_Work instructions_
Retype the lines below word for word, and leave the picture out of your answer.
^^^^
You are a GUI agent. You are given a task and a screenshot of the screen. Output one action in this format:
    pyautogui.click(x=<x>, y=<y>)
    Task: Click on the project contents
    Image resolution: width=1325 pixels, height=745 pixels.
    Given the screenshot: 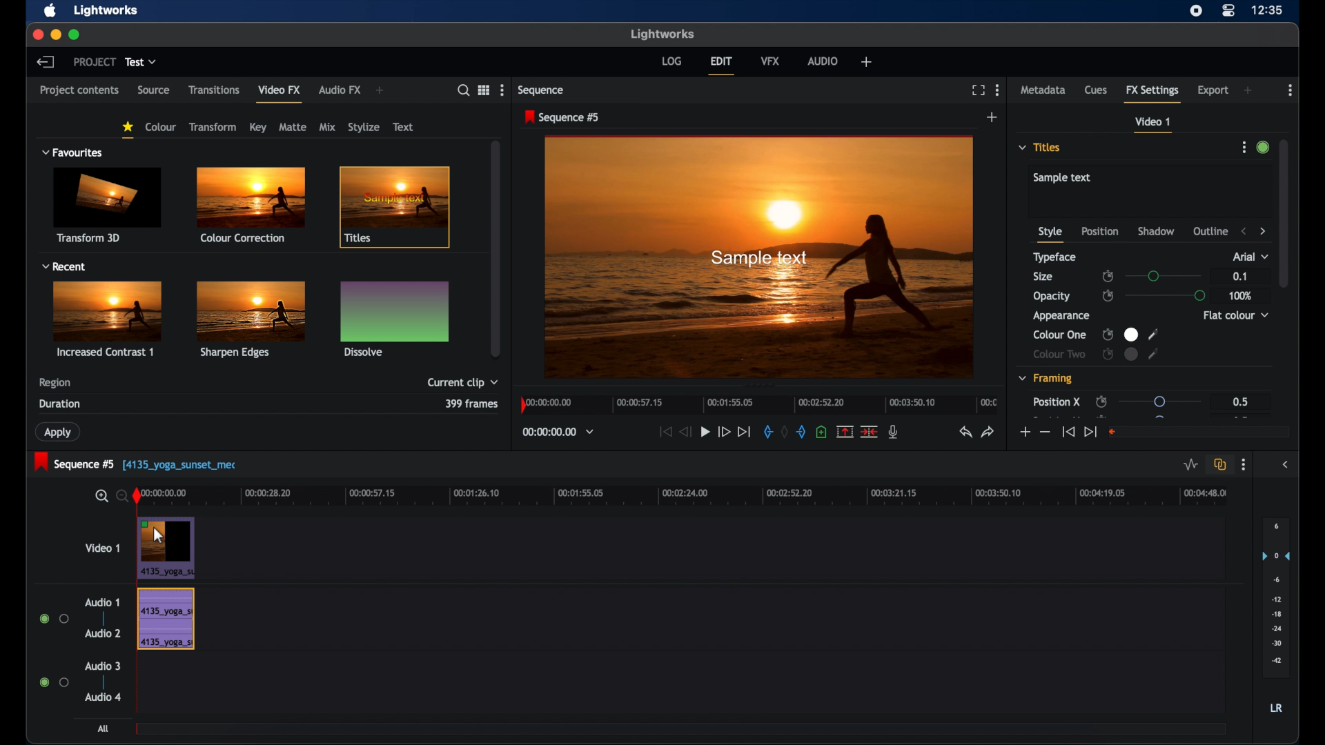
^^^^
_Task solution_
You are a GUI agent. You are given a task and a screenshot of the screen. Output one action in this format:
    pyautogui.click(x=<x>, y=<y>)
    Task: Click on the project contents
    Image resolution: width=1325 pixels, height=745 pixels.
    Given the screenshot: 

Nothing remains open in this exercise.